- [WHAT TO WORK ON] All of the lines below need to be copied exactly, apart from the pictures.

-- Opening Marker --

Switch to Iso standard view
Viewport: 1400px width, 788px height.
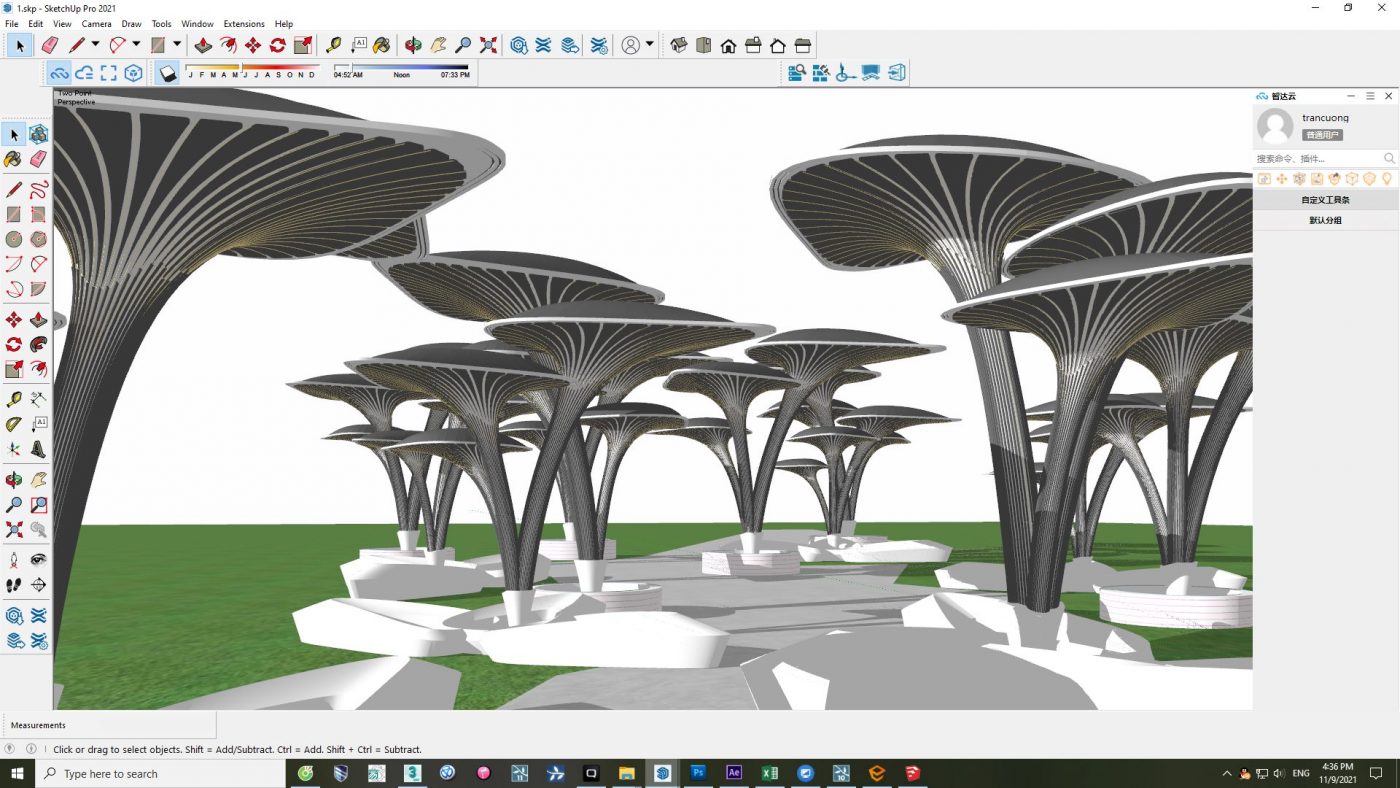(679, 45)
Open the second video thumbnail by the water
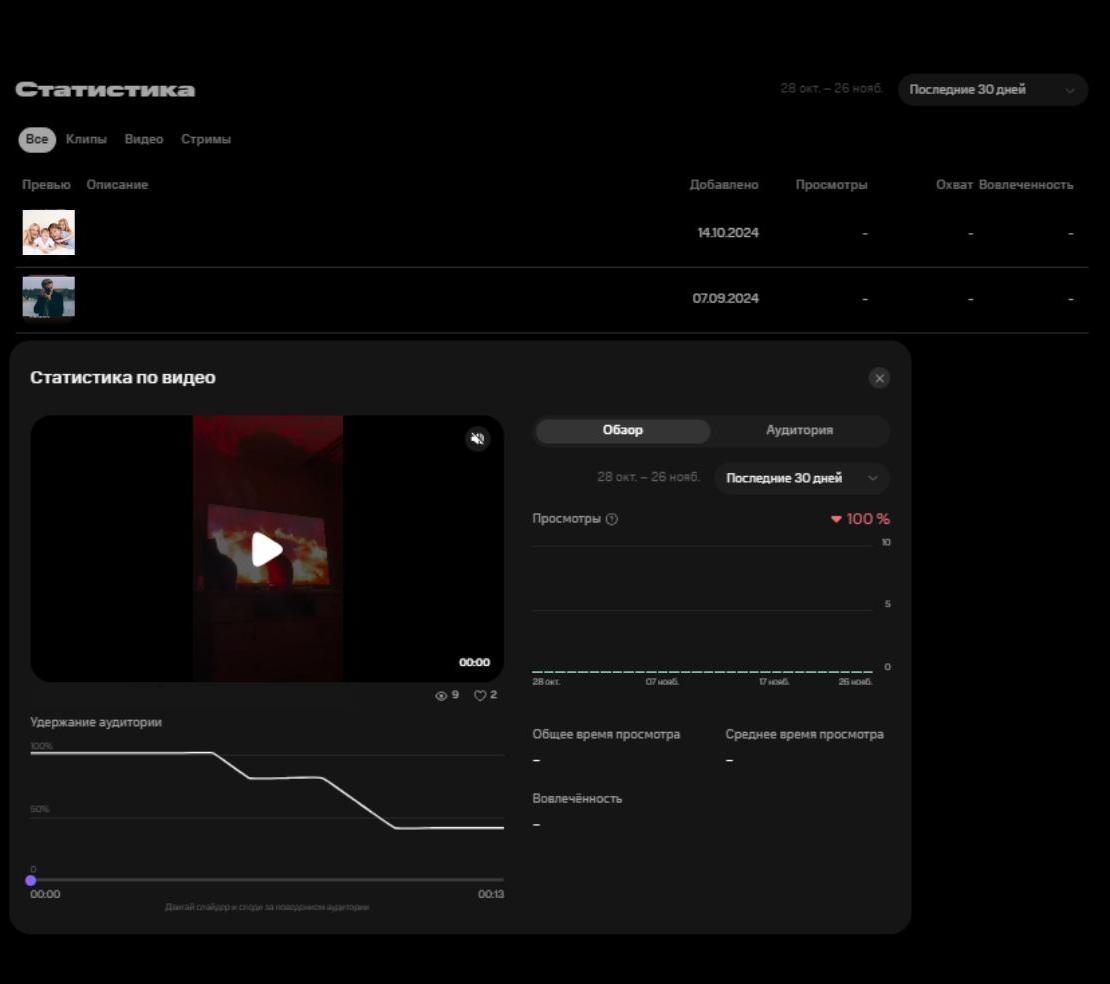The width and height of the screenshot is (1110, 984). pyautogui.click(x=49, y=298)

-- Closing Marker --

- [ANSWER TO THE EXERCISE]
Switch to Iso standard view
Viewport: 1400px width, 788px height.
(679, 45)
Open the second video thumbnail by the water
The width and height of the screenshot is (1110, 984). pyautogui.click(x=49, y=298)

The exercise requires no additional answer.